[WHAT TO PRODUCE] Reproduce the records verbatim, starting at the first line and ending with the line containing "coord(1291,250)", including that line.

[RECORDS PROVIDED]

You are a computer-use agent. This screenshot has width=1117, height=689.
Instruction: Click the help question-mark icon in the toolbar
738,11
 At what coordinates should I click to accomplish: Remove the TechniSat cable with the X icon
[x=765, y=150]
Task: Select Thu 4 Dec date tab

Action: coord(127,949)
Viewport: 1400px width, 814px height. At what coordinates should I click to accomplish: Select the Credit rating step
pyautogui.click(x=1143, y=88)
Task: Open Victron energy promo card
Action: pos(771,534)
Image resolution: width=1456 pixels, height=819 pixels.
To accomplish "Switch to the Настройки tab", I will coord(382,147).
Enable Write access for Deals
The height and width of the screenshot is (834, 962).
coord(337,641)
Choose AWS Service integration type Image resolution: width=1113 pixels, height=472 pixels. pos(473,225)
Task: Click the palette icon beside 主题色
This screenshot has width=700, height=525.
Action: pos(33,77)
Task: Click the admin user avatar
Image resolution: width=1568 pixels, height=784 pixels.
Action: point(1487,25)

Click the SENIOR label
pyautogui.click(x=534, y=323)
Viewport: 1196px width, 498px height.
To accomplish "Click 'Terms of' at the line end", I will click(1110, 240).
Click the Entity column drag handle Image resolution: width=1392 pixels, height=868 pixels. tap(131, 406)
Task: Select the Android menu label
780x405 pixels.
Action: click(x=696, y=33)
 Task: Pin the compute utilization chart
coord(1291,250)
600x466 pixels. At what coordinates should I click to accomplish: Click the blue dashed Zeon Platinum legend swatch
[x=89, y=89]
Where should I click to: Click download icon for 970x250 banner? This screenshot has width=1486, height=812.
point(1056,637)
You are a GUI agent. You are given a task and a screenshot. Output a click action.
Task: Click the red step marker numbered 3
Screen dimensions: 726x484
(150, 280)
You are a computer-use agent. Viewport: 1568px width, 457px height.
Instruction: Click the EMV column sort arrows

[TASK RESULT]
You are a computer-use agent. This screenshot has width=1117, height=689.
Instruction: Click the help question-mark icon in the toolbar
738,11
 At what coordinates should I click to accomplish: Remove the TechniSat cable with the X icon
[x=765, y=150]
Task: Select Thu 4 Dec date tab

Action: coord(127,949)
Viewport: 1400px width, 814px height. At what coordinates should I click to accomplish: Select the Credit rating step
pyautogui.click(x=1143, y=88)
Task: Open Victron energy promo card
Action: pos(771,534)
Image resolution: width=1456 pixels, height=819 pixels.
To accomplish "Switch to the Настройки tab", I will coord(382,147).
Enable Write access for Deals
The height and width of the screenshot is (834, 962).
coord(337,641)
Choose AWS Service integration type Image resolution: width=1113 pixels, height=472 pixels. pos(473,225)
Task: Click the palette icon beside 主题色
This screenshot has width=700, height=525.
Action: pos(33,77)
Task: Click the admin user avatar
Image resolution: width=1568 pixels, height=784 pixels.
Action: point(1487,25)

Click the SENIOR label
pyautogui.click(x=534, y=323)
Viewport: 1196px width, 498px height.
To accomplish "Click 'Terms of' at the line end", I will click(1110, 240).
Click the Entity column drag handle Image resolution: width=1392 pixels, height=868 pixels. tap(131, 406)
Task: Select the Android menu label
780x405 pixels.
Action: click(x=696, y=33)
 Task: Pin the compute utilization chart
coord(1291,250)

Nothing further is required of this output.